Having visited the place many times before with my dad (he claims he was raised there), Mom knew Arkansas was a foreign country; a barren, uncivilized place that lacked such social necessities as Starbucks coffee, Barnes and Nobles bookstores, gargantuan outlet malls and multiplex theaters. Arkansas is mostly chicken farms and rice paddies from what I’ve seen, with the most serious sign of civilization being its crystal meth industry. The natives there seem to thrive on folk art and country western music, but since neither Mom nor I were raised on that sort of stuff, it all seems really weird and foreign and it just makes us homesick. I do try to keep an open mind about the place whenever I visit my folks, but that’s so hard to do when I realize that the two major topics of conversation down there are a) when is the Rapture coming, and b) how much weight people plan to loose by the time the Rapture arrives. Apparently, it’s better to be thin when God comes to take you away. Excess weight must make bodily assumption harder to do.

At the extreme end of the spectrum of foreigness is Washington, D.C. The D.C. I think stands for “Damned City” which is short for “City Of The Damned,” because you know that with that many politicians crammed into such a small area, that whole place is most certainly going to Hell (and unfortunately taking the rest of us with it). D.C. is home to such weirdness as public transportation (something unheard of in York County) and homeless people. I swear to you, I’ve lived in York County 30 years and never have I seen a homeless person on these streets. Probably because they’d get run down by our local lunatic NASCAR wannabes if they stood on the side of the road with a cardboard sign that read, “Homeless. Please help.”

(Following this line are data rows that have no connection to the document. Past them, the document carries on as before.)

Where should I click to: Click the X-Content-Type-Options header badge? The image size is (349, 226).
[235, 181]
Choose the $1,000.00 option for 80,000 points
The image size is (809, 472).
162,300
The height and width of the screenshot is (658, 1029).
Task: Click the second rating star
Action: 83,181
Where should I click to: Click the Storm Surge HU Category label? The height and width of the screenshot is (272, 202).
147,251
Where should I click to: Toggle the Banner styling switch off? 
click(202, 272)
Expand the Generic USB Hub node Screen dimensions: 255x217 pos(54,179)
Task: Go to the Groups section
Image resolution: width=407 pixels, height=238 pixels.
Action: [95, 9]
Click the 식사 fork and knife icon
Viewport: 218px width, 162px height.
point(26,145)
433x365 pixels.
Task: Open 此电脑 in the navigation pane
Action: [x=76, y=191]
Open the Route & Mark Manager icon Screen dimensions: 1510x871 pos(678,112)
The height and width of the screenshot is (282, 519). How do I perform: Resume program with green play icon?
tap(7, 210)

Every time I go to D.C., I feel like I’ve landed on the Planet-Formerly-Known-As-Pluto during its annual Freak Festival. While visiting our nation’s capitol (see, I’m not that geographically ignorant), I have seen a full grown woman scream at a park full of people while stripping off all her clothing in broad daylight. I have been accosted by winos who reeked equally of alcohol and piss, and could not decide if they were bums or politicians or both. I have watched one of my brothers-in-law’s ex-girlfriends sing karaoke. I have never fully recovered from any of these experiences.

My darling husband Michael claims that D.C. is not really a freak show, and that the crazies we run into every time we visit are the exception rather than the norm. Apparently they sense my unease at being a stranger in a strange land, and thus feel compelled to come out to greet me and make me feel welcome. Either that or else we keep showing up during campaign season, when all the politicos are out whoring themselves in the name of patriotism and freedom.

Oh well. Strangeness abounds wherever I go, so maybe it is just me. In any event, I must draw this all to a close. Sam has stopped fussing and her temperature is back to normal. The rain has died off and I think we will be able to drive, rather than sail, to D.C. Wish me luck this weekend. I’m sure I’ll have plenty of interesting stories to tell when I get back.

***

Here’s an old drawing I’ve done, just some random weirdness to add to the blog. I figure, it’s October. Why not?



Roland, 7 October 2006

1 comment:

Anonymous said...

What do you mean? You don't like the piss scented Metro elevators? How about the endless traffic? Oh I know, the gauntlet of panhandlers at every Metro stop is your fancy. Shoot, this is totally a welcoming city.